Um dem Kratzen auf den Grund zu gehen, färbten Dan Kaplan, Hautimmunologe an der Universität von Pittsburgh, und Kollegen die Ohren von Mäusen mit einem synthetischen Allergen. Dadurch wurde eine Form der Dermatitis ausgelöst, die als allergische Kontaktdermatitis bezeichnet wird. Wenn die Mäuse sich kratzten, schwollen ihre Ohren an und füllten sich mit neutrophilen Granulozyten, einer Art von Immunzellen.
Bei Mäusen, die ein winziges Zäpfchen gegen das Kratzen auf dem Kopf erhielten, schwollen die Ohren jedoch weniger an und enthielten weniger neutrophile Zellen als bei den Mäusen, die sich nicht kratzten. Genetisch veränderte Mäuse ohne Juckreiz wahrnehmende Neuronen zeigten eine ähnlich gedämpfte Reaktion. Mit anderen Worten: Das Experiment zeigte, dass Kratzen allein die Entzündungsreaktion verstärkt.
In weiteren Studien zeigten die Experten auch, dass die schmerzempfindlichen Neuronen in den gekratzten Bereichen einen starken Neurotransmitter, Substanz P, freisetzen. Dies löste die Aktivität wichtiger weißer Blutkörperchen, der Mastzellen, aus, die eine zentrale Rolle bei der Auslösung von Allergiesymptomen spielen. Mastzellen rekrutieren neutrophile Granulozyten auf der verblendeten Haut und lösen so eine Entzündung aus.
Bisher war bekannt, dass Mastzellen durch Allergene direkt aktiviert werden können. Die neuen Forschungsergebnisse zeigen nun, dass Mastzellen auch indirekt aktiviert werden können, nämlich durch Kratzen und die dadurch ausgelöste Schrittfolge. Die durch Neutrophile ausgelöste Entzündung wurde stark verstärkt, wenn die Mäuse durch Kratzen beide Wege aktivierten. Kratzen war also eine Schlüsselkomponente bei der Entstehung von Entzündungen.

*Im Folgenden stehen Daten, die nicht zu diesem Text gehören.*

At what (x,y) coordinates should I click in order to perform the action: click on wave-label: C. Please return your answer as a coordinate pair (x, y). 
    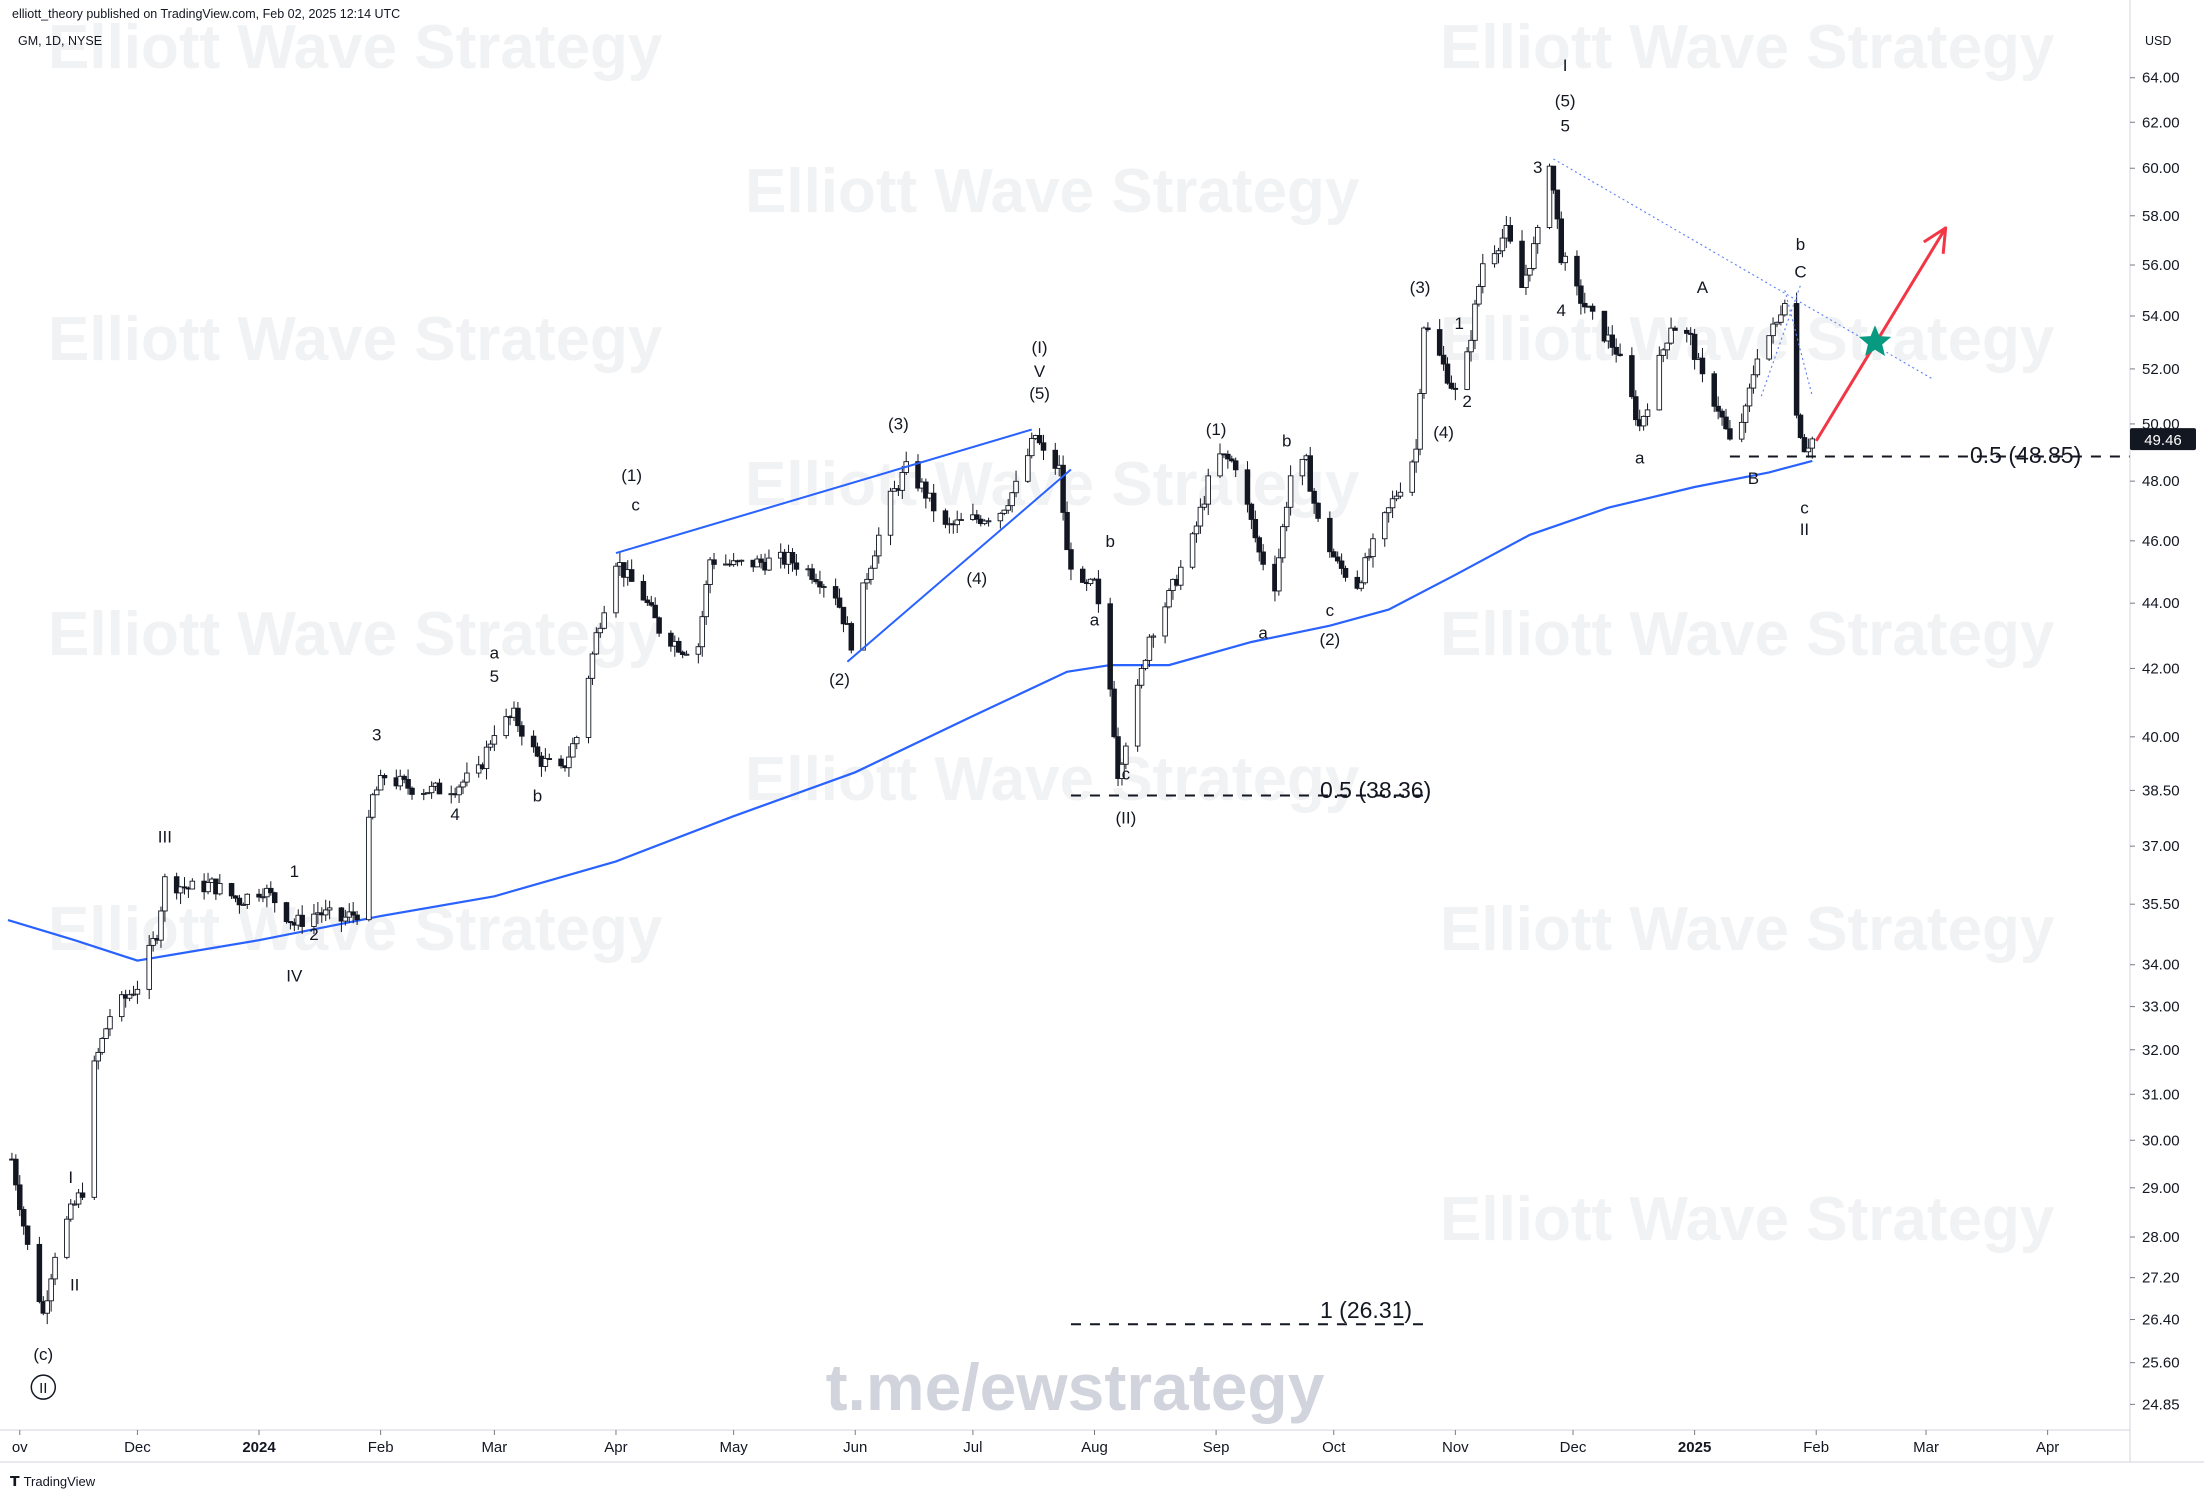
    Looking at the image, I should click on (1800, 272).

Im zweiten Teil der Studie untersuchten die Autoren das Hautmikrobiom der Tiere, d. h. die Menge der Bakterien, die auf der Haut der Mäuse leben. Einen Tag, nachdem sie einem Allergen ausgesetzt waren, hatten Mäuse, die sich kratzen konnten, weniger wahrscheinlich die potenziell gefährlichen Staphylococcus aureus-Bakterien an den Ohren als Mäuse, die sich nicht kratzen konnten oder keinen Juckreiz verspürten. Dies deutet darauf hin, dass Kratzen einen spürbaren antibakteriellen Nutzen hat.

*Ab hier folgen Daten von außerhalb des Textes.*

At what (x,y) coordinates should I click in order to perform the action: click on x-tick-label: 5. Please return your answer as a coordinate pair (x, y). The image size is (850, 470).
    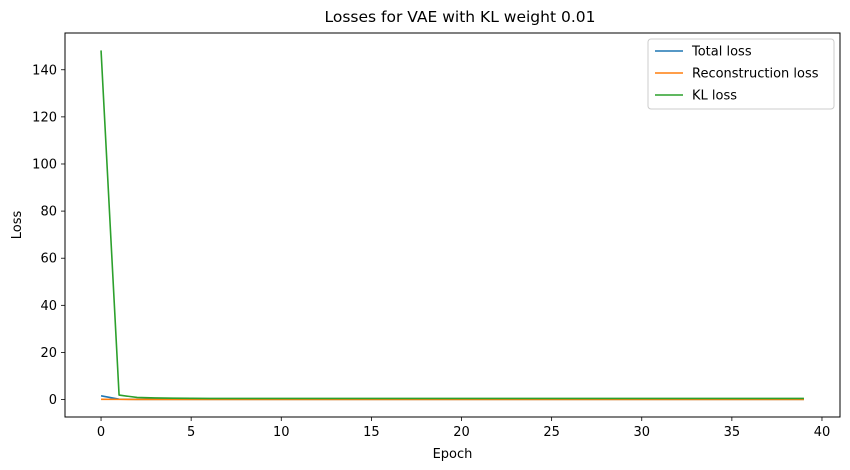
    Looking at the image, I should click on (191, 432).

Laut Kaplan ist es jedoch wichtig zu betonen, dass sich die Arbeit auf akuten und nicht auf chronischen Juckreiz konzentrierte. In der Tat kann chronisches Kratzen zu Hautläsionen führen, was S. aureus mehr Spielraum gibt. Ein tieferes Verständnis des Mechanismus des Kratzens könnte jedoch auch Menschen helfen, die unter chronischem Juckreiz leiden, der durch Ekzeme, Diabetes und andere Krankheiten verursacht werden kann. Die Forschung hat gezeigt, dass der Körper über eine spezielle Gruppe von Nerven verfügt, die auf Juckreizsignale reagieren, sowie über eine separate Gruppe von Nerven, die auf das Kratzen mit einer verstärkten Entzündung reagieren. Könnten die Experten diese Nerven trennen und nur auf einen von ihnen einwirken, könnten sie Menschen mit chronischem Juckreiz helfen.